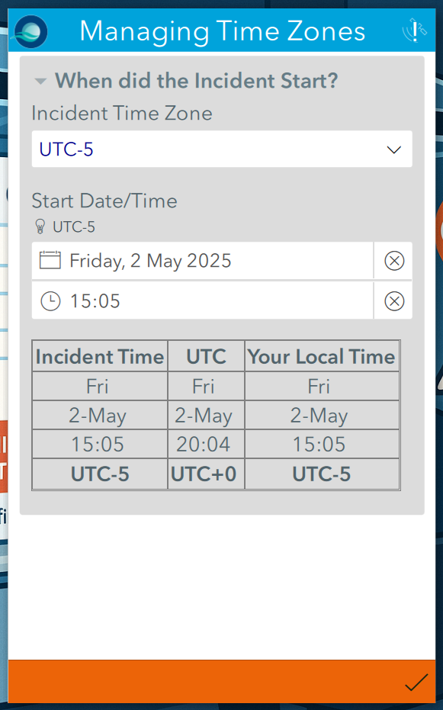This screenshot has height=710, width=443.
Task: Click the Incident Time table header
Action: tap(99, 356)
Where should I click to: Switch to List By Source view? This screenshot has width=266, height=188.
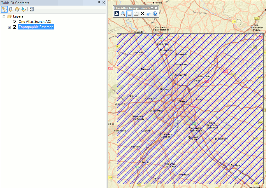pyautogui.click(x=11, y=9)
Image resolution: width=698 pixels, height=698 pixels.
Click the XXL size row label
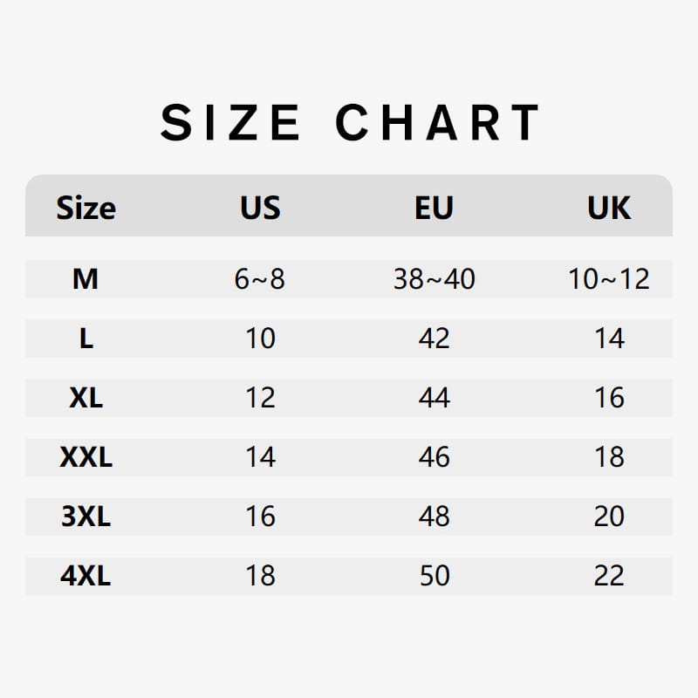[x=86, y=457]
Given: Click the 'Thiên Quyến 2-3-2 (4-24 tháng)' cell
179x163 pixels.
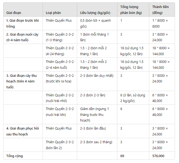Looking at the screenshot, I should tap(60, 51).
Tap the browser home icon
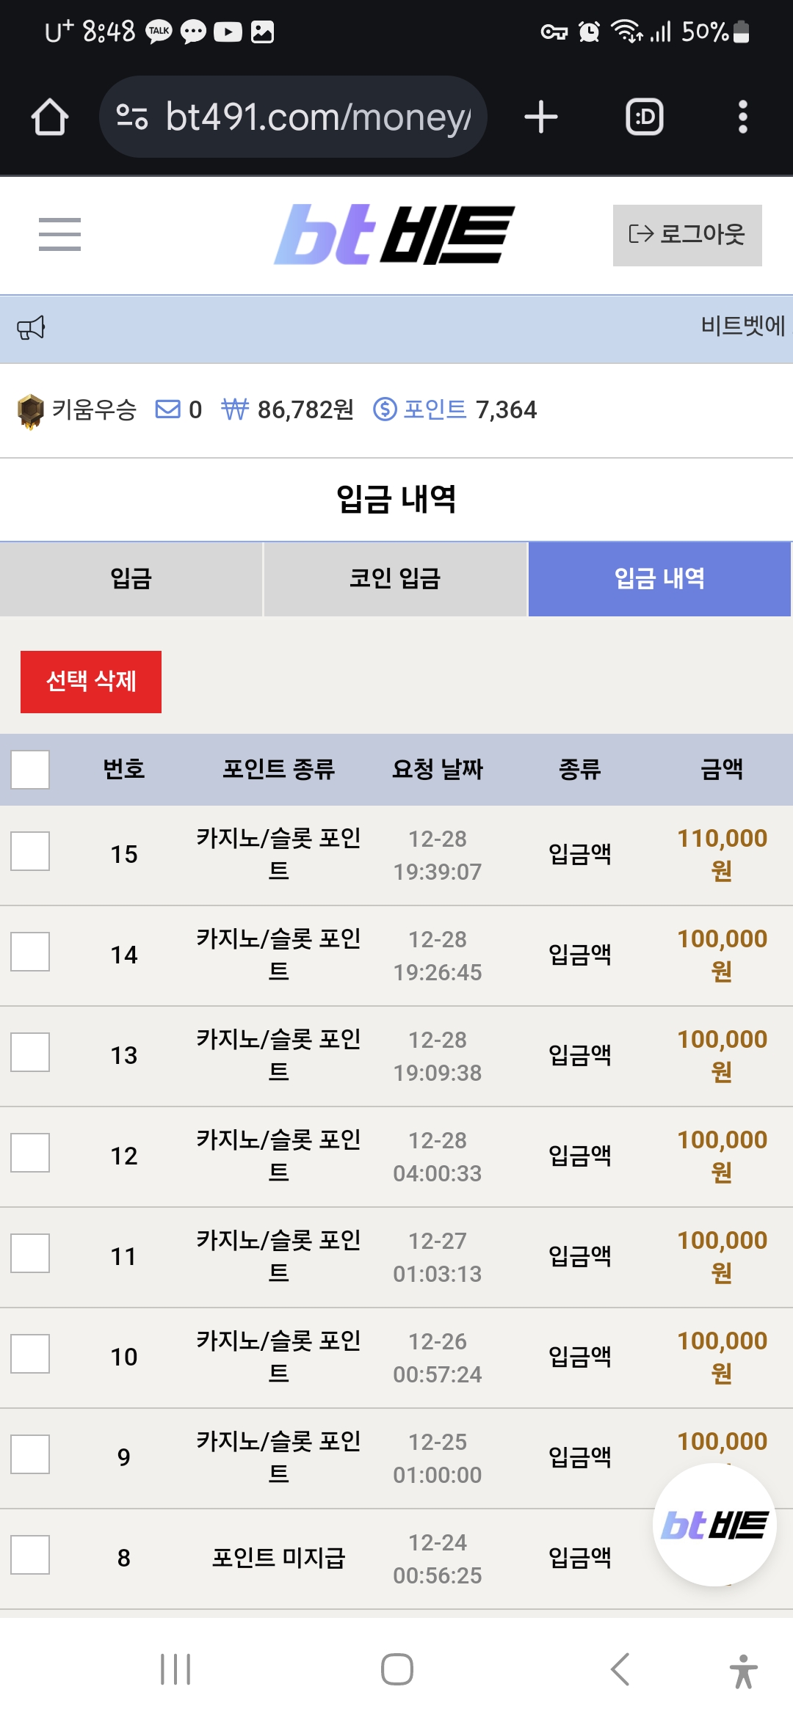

=== WHAT THE TASK ASKS ===
In your answer, copy exactly the lines running from the line with "Click the XXL size row label" to the end of the material above, both included, and omit all pictures.

=== TASK ANSWER ===
Click the XXL size row label
[x=86, y=457]
Given: Click the 'Thiên Quyến 2-3-2 (4-24 tháng)' cell
179x163 pixels.
Looking at the screenshot, I should tap(60, 51).
Tap the browser home icon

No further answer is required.